Ben hangi kata çıktığımı nerden bileceğim? Yani bunlar önemli, sesli sistemlerin de oraya takılması gerekiyor gibi. Yani çok temel aslında, baştan düşünüldüğünde bütün bunlar çok kolay halledilebilecek sistemler . GETEM’in çeşitli yaptığı çalışmalar, Tüpitak'la çeşitli kurumlarla yaptığı çalışmalardan bahsedildi, toplantılarından bahsedildi, diğerlerinden bir tek GETEM tek başına bir kütüphane değil, yani diğer sesli kitap merkezleri işte, Altı NoktaKörler Derneği olsun İzmir’de İzgök olsun, İstanbul’da Atatürk kitaplığı olsun gibi değişik kütüphanelerle iş birliği içerisinde çalışıyoruz. Yine gazetelerin daha hızlı bir şekilde okunması telefon aracılığıyla okunması konusuyla ilgili bir Tupitak projemiz var, henüz gerçekleşemedi ama gerçekleşirse sesle yapılan ilk çalışmamız olacak yine ve tabii ki sesli betimlemeli film, izlediniz mi? Yorum: Yarın izleyeceğiz E.Y: Hangi filmi izleyeceksiniz? Yorum: O sürpriz, onu size ayrıca söyleyelim E.Y:Biz yapmıştık değil mi? Yorum: Evet sizin yaptığınız bir filmdi Yorum: Bugün şeyden bahsettik, ben Osmangazi tog'dan geliyorum. 1 bucuk ay öncesinde size bir mail göndermiştik, sizde sesli betimleme yöntemiyle film göndermiştiniz bize, biz de iki defa gönderdik. E:Y: Aslında sesli betimleme, doğrudan GETEM’in 'in projesi değil, Bir Engelsiz Yaşam grubu projesi. Biz 2006 yılında, Boğaziçi Üniversitesi’nde (ben daha ozaman boğaziçinde değildim, öğrenci olarak değildim) önemli bir projeydi, belki de tartışmışsınızdır ama yine kısaca anlatayım. Sesli betimleme aslinda, konuşmaların olmadığı anlardaki, sahne mekan ve görüntülerin 3. bir kişi tarafından betimlenmesi anlamına geliyor.
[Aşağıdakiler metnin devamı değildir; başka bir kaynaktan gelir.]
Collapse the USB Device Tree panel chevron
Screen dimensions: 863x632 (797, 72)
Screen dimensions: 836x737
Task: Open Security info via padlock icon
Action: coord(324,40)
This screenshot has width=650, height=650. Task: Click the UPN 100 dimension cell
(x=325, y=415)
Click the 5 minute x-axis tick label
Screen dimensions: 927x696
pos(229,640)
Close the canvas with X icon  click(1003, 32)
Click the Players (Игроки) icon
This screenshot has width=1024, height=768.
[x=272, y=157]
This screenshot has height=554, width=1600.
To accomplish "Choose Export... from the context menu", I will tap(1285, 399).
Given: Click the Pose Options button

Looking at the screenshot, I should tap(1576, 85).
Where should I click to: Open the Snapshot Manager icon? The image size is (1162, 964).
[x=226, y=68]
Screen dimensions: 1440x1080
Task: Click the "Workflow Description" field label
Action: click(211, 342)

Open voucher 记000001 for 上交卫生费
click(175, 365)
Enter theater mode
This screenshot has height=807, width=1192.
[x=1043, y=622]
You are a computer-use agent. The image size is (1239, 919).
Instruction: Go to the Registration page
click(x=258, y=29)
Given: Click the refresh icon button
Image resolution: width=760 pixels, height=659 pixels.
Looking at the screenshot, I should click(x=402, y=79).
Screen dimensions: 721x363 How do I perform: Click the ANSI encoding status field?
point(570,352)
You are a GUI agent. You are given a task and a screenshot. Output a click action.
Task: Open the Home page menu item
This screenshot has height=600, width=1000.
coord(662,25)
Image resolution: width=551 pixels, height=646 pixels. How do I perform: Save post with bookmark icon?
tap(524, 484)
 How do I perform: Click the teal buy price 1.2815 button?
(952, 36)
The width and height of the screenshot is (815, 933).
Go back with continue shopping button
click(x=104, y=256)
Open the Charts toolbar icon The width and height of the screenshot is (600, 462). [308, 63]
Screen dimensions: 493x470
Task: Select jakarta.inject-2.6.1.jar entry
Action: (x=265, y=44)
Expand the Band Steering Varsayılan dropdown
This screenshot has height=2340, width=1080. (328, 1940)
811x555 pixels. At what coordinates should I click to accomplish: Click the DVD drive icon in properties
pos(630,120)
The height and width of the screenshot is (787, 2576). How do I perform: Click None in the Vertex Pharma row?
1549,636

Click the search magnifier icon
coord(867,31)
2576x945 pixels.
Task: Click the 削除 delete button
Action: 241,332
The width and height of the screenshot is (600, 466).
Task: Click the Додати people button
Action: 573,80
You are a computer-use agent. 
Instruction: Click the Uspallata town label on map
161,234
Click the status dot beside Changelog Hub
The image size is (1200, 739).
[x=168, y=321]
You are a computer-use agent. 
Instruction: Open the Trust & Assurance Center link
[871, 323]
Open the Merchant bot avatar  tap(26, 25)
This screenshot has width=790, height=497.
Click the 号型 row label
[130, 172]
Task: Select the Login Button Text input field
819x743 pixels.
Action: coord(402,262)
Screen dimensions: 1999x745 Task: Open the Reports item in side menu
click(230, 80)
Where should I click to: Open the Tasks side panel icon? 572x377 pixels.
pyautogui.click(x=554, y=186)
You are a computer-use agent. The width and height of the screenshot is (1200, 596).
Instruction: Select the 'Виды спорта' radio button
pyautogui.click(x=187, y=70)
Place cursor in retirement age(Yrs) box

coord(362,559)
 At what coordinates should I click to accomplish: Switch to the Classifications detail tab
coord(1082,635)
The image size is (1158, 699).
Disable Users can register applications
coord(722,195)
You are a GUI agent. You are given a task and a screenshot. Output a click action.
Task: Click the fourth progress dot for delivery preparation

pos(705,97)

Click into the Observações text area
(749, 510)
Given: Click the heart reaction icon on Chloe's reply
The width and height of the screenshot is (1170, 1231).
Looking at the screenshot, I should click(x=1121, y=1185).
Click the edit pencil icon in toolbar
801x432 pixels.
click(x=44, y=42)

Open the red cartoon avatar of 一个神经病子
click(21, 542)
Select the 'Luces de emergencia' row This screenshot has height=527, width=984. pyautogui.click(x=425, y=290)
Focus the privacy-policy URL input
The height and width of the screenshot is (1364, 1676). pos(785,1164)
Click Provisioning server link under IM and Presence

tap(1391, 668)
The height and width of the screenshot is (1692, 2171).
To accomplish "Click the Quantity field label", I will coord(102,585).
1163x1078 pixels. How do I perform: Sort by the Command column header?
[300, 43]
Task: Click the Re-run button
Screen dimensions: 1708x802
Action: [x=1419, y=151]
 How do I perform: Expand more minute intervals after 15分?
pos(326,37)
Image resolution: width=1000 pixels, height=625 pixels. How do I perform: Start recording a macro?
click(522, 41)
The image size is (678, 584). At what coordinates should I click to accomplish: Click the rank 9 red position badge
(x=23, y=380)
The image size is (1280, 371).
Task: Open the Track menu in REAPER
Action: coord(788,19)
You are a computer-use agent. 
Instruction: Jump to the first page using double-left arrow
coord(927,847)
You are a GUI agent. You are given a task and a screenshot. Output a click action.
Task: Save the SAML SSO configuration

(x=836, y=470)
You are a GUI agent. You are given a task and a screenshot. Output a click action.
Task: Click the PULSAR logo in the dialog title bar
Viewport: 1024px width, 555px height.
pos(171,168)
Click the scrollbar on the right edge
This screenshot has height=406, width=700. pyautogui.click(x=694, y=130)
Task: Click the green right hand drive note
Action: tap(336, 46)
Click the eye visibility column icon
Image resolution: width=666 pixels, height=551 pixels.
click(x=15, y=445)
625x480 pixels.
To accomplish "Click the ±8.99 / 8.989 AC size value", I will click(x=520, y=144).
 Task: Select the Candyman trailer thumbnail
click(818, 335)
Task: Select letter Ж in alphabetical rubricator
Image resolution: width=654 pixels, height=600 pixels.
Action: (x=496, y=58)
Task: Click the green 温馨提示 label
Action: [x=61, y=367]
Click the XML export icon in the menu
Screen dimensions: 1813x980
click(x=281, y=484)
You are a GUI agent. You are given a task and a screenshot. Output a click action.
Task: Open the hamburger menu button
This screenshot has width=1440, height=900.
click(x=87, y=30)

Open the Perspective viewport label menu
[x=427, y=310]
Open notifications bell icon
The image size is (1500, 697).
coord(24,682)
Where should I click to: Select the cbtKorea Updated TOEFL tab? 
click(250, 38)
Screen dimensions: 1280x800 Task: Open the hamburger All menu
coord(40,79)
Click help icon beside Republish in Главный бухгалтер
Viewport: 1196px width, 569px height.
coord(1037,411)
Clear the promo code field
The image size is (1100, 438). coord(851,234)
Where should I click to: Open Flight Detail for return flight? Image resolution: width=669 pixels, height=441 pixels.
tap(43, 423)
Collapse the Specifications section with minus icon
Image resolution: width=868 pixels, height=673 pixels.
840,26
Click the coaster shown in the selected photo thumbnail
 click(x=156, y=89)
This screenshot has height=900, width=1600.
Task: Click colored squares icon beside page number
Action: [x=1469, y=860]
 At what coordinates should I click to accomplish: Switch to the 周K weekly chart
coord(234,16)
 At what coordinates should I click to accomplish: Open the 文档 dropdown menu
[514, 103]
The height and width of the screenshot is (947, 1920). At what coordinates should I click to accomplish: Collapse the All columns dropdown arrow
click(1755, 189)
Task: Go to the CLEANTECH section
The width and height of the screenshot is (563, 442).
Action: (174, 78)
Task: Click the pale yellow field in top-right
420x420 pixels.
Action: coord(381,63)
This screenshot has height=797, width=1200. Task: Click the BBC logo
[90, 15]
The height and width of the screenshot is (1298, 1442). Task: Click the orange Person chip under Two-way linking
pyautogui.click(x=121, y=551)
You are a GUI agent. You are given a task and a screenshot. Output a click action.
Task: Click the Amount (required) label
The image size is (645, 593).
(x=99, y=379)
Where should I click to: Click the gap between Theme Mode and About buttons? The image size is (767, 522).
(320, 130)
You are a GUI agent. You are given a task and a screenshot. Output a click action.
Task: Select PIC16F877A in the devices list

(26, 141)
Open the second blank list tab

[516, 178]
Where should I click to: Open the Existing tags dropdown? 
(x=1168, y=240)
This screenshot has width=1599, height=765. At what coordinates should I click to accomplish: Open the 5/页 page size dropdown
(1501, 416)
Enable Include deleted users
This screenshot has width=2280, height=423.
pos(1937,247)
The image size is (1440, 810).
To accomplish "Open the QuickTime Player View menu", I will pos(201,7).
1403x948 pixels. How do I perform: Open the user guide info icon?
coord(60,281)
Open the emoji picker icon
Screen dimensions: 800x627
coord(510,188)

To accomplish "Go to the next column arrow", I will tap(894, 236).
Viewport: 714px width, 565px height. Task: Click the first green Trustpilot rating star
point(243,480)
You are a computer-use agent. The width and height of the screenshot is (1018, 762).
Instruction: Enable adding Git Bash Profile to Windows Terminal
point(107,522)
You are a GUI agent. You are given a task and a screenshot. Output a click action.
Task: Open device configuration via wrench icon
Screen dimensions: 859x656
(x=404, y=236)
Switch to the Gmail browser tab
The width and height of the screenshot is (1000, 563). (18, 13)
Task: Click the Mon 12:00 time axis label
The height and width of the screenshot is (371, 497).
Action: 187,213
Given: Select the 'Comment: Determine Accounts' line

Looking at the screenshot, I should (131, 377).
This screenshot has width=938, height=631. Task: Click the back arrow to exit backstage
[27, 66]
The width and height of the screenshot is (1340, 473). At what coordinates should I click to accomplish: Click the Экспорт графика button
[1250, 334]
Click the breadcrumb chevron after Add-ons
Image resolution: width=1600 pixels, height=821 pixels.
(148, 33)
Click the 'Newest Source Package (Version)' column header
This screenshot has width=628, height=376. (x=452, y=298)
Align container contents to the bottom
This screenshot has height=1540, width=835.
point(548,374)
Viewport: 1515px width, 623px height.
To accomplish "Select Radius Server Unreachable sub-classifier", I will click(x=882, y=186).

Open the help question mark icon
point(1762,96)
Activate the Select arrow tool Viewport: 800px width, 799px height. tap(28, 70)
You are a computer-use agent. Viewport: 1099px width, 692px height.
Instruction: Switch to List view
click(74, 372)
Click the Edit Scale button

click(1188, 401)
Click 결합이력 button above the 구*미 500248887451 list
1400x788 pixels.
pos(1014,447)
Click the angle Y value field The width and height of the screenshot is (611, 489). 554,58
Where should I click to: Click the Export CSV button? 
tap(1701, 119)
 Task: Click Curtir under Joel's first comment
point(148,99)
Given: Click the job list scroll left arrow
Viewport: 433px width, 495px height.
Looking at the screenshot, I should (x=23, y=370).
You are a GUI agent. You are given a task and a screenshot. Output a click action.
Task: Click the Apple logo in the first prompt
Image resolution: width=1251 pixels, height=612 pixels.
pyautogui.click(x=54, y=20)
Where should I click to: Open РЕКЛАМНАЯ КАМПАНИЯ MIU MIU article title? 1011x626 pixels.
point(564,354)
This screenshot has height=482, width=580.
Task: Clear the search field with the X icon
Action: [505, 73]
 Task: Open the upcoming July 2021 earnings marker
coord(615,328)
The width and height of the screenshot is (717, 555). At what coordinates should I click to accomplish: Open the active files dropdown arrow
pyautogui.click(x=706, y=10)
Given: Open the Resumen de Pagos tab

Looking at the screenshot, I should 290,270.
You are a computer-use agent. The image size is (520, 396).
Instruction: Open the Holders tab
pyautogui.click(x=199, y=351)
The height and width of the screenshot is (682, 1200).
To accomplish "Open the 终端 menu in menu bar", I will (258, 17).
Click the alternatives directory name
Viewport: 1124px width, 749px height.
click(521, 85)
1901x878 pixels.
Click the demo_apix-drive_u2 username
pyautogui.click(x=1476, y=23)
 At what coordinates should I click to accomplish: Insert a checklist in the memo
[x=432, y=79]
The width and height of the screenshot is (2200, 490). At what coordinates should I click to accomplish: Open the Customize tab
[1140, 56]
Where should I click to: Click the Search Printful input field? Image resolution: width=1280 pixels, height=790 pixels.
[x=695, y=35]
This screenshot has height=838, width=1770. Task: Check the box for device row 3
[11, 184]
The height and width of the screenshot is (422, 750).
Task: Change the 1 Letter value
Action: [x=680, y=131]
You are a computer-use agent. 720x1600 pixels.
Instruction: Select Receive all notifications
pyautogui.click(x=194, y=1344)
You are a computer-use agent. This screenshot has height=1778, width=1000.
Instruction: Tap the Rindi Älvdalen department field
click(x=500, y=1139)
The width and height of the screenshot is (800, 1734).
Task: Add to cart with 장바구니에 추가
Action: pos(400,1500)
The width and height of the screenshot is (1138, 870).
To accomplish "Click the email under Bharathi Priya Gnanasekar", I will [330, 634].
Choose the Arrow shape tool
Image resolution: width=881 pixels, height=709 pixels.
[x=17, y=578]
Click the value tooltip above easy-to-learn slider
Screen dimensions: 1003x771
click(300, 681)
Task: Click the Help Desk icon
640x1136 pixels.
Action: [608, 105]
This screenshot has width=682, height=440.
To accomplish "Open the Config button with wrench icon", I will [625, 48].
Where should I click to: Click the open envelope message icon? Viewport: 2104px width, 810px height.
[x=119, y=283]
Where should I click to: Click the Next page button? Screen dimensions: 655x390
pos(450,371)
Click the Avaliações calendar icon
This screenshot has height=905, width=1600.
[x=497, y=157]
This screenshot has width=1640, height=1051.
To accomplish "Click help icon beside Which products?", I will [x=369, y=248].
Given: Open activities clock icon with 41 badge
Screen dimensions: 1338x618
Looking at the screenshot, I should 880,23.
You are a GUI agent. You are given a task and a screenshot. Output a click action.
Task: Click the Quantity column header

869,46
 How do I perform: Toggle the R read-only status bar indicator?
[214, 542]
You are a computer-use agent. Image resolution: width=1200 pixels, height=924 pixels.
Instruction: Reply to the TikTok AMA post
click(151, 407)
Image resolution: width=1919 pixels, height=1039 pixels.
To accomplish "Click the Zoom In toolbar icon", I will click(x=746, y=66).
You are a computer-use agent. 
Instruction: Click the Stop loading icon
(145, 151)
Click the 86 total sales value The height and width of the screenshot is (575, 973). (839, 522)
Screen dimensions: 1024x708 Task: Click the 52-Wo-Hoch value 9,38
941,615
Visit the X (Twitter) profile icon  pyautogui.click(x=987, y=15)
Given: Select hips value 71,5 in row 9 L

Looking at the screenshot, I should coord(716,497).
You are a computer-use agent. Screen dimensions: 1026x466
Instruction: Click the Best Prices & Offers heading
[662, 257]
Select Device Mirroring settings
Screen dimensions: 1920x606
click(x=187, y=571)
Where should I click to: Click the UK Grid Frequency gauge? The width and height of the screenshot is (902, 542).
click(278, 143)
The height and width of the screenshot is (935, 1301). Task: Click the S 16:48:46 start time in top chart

Boğaziçi Üniversitesi Mithat Alam Film Merkezi, GETEM ve Engelsiz Yaşam Grubu işbirliğiyle yürütülen bir proje. Bizim bir grubumuz var. Mesela biz geçenler de bununla ilgili bir proje verdik, bize dediler ki “ ya başka işiniz gücünüz mü yok, yani engellilerin başka sorunu yokmuş gibi, niye böyle bir şeyle uğraşıyorsunuz?” Biz böyle bakmıyoruz olaya önce onu söyleyeyim, bizim için görsel erişilebilirlik çok önemli bir görmeyen için. Görsel erişilebilirliklerindeki en önemli şey ise, sesli betimleme ve bunu şu an biz filmlerle ilgili örneğini sunuyoruz size.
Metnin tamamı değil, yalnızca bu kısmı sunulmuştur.